They went back to the flat then and Des told her to have a look through the DVDs and pick one to watch. She got the giggles, lying under the desk where they were piled, because they were all so super-girly. ‘I’m getting the feeling that either you or Harriet has a thing for Leonardo DiCaprio.’
‘I don’t know what you’re talking about,’ he said, putting down the two mugs of tea he’d just brought in and peering under the desk. ‘Oh God, you’re right. God, this is terrible.’
Minny crawled out to make more room, and slurped the tea. ‘It could be worse.’
‘Minny, Leonardo DiCaprio is five.’
‘He is not, he’s like your age.’
‘I don’t believe you.’
‘What don’t you believe?’ Harriet asked, bursting through the door with a big paper bag in her arms.
‘Your secret passion for Leo,’ Des said, climbing up from the floor. ‘I’ll never feel secure again.’
‘You’ll have to deal with it,’ she said. ‘I loved him from age ten to age twenty at least, so that is my longest ever romantic relationship. I’ve got ice cream.’

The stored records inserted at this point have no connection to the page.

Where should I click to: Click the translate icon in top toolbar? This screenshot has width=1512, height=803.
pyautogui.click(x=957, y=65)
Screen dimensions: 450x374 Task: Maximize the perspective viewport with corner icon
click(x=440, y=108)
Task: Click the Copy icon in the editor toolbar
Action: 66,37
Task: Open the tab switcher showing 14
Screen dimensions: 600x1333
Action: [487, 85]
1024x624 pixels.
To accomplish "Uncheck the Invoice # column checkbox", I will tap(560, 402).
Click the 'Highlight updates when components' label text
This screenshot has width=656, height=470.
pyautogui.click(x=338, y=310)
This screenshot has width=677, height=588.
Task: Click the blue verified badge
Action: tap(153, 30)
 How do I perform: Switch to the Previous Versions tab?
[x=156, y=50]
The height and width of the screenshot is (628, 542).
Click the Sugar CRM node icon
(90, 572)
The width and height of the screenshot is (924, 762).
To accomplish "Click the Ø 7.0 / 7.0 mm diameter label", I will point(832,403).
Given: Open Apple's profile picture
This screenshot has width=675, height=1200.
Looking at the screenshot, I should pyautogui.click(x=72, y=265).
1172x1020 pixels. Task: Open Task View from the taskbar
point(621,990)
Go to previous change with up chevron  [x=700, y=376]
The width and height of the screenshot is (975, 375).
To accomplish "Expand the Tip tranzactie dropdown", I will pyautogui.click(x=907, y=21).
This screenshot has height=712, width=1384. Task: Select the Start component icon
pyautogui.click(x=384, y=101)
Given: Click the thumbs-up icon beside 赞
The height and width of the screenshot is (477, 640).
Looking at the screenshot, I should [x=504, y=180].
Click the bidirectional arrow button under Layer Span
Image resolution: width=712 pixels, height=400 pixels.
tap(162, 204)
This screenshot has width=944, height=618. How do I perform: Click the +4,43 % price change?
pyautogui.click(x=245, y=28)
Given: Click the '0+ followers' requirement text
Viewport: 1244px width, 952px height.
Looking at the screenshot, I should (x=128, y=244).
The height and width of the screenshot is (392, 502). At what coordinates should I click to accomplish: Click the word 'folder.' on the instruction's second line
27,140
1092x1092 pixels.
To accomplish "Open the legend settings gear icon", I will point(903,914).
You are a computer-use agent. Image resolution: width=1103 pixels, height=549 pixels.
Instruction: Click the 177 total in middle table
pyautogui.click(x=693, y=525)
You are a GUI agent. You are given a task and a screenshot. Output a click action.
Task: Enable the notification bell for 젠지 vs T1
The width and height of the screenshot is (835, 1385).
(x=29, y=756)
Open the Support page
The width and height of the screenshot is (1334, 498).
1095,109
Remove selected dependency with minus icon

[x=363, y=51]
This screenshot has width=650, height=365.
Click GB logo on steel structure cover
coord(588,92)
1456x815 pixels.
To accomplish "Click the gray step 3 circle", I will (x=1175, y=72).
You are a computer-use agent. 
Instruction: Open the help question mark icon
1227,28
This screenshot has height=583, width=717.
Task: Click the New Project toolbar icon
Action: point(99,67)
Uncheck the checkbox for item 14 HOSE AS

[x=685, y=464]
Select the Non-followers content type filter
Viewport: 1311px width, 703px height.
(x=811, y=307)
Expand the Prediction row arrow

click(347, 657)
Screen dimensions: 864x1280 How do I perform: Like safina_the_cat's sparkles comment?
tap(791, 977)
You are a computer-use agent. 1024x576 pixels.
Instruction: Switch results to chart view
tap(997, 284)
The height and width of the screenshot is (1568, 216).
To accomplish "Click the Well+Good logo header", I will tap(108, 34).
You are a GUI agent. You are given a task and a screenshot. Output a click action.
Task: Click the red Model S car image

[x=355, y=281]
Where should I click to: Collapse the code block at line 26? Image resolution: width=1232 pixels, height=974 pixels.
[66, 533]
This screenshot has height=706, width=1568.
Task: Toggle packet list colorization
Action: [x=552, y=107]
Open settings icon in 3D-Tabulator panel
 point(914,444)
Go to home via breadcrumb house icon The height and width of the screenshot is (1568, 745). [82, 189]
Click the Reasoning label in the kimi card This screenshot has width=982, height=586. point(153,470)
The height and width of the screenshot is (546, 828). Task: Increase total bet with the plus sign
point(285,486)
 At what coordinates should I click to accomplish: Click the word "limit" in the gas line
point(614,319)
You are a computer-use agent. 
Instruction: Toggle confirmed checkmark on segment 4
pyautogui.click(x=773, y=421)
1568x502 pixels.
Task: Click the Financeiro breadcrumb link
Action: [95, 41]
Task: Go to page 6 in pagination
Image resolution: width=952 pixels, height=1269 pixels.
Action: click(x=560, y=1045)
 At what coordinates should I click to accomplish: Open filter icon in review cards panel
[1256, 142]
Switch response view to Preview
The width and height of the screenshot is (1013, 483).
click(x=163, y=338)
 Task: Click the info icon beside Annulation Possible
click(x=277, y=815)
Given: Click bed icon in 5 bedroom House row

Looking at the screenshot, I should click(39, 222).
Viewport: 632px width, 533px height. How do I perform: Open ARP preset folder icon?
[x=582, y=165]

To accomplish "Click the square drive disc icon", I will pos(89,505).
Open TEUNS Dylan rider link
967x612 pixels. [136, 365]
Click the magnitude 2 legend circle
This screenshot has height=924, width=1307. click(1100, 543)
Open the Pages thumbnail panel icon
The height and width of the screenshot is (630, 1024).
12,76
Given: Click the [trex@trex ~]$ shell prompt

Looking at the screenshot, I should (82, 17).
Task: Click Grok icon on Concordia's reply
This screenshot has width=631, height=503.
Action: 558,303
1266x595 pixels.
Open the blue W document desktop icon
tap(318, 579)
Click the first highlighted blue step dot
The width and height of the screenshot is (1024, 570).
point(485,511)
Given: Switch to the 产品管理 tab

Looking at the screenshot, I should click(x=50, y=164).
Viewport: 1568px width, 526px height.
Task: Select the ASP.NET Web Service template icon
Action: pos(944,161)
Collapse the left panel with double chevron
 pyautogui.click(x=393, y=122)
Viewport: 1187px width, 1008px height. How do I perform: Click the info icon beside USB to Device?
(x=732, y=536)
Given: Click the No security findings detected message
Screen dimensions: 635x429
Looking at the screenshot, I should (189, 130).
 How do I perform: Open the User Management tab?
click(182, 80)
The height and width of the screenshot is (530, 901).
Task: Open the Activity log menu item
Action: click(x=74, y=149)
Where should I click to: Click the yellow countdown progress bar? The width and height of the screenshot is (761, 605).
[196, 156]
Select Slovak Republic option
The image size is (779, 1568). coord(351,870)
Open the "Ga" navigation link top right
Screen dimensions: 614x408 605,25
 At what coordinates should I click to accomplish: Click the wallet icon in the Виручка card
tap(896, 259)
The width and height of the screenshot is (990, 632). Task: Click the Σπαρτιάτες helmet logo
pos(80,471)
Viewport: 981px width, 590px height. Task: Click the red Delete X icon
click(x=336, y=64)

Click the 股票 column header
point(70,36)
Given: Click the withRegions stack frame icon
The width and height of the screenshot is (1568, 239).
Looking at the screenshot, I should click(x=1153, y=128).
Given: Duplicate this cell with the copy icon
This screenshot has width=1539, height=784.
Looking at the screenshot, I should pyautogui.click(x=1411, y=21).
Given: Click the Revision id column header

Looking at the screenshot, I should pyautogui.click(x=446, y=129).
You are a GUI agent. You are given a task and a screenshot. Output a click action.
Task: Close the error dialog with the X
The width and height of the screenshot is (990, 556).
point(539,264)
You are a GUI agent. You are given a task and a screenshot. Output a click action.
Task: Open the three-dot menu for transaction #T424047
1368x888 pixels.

She had proper ice cream from a special ice-cream café, three tubs of it: chocolate, banana and pistachio. They watched Point Break and ate it all. ‘It’s brilliant being pregnant,’ Harriet said, scraping out the banana pot with her fingers. ‘You can be really disgusting.’
‘Bed,’ Dad said when the FBI badge hit the tide at the end. ‘No staying up all night reading just because your mother isn’t here to check on you. What are you reading at the moment anyway?’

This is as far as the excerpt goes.